Katie Portnoy knew at an early age she had an aptitude for languages. She took German in high school and decided to continue studying it in college. After earning an undergraduate degree at Truman State University in Missouri, the St. Louis native headed north. “BGSU was one of the only schools that offered the first year abroad and that’s how I ended up here for grad school,” Portnoy said.
“When I first heard that BGSU’s program was in Austria, instead of Germany, I was a little apprehensive,” she said. “The German dialect in Austria is different, but I learned to love the language there. It has a comforting feeling to it.”
Portnoy will go back to Salzburg, Austria, in the fall for her Fulbright assignment to work as an English assistant in the Austrian version of a high school. She hopes to become a translator for the federal government or work freelance.
Washington native April Reiter’s Fulbright assignment will require a bit of additional planning. Reiter, who is dating fellow Fulbright winner George Hemphill, will be Tamsweg, Austria, far from the city Hemphill is assigned. She says they’ve worked out a plan, but it will still be an adventure.
Reiter will be an assistant English teacher at three secondary schools and plans to pursue a career in international education and/or educational publishing.
“I can't wait to see my friends again, join my Scottish Country Dancing group again, and hike the gorgeous mountains there,” Reiter said. “And how amazing is it to get paid to live abroad in a country you love and get the chance to speak a language you love every day?”
Austria is a familiar country to Hemphill. He spent time in Salzburg during his undergraduate years at the University of Maine, where he was a double major in international affairs and political science and German. He’ll spend his Fulbright assignment in Lambach, Austria.
“I look forward to not only obtaining new work experience in a foreign country by being a teaching assistant there, but also the chance to develop the contacts I have made over the previous years,” Hemphill said.
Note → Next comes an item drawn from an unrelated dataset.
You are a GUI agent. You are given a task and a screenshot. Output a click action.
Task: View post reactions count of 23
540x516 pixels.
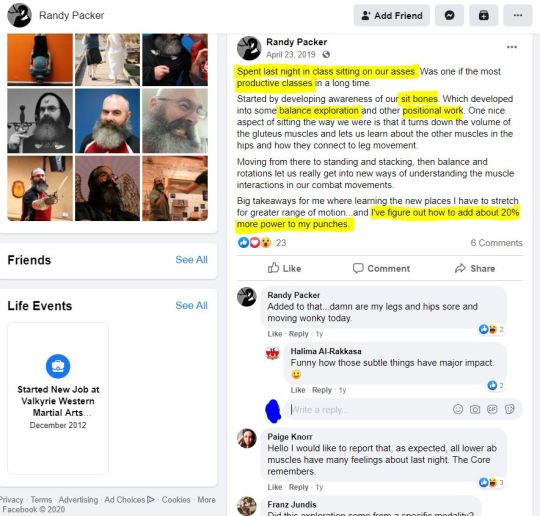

He hopes to continue his studies either in a Ph.D or different master’s program with the goal of working for the U.S. government, a non-governmental organization, or an international organization such as the United Nations.
Music is Andrea Weatherman’s first love, and what she got her undergraduate degree in at Converse College in South Carolina. An accident aggravated chronic back problems, and she chose to give up piano and look at other career options.
“I had considered teaching as a career for a while,” Weatherman explained. “I’d taught piano in the past and done some tutoring. I’d studied some foreign language as an undergrad, but it was a dynamic classroom experience later on that got me interested in German and I threw myself into learning the language.”
The Arkansas native says she realized studying German reminded her of her music studies. “There are a variety of skills to be practiced and explored, and that appeals to me.”
Weatherman will be spending her Fulbright assignment in Germany as an English teaching assistant at a secondary school.
The U.S. Congress established the Fulbright in 1946. It provides funding for students to participate in graduate study, advanced research, university teaching, and teaching in elementary and secondary schools.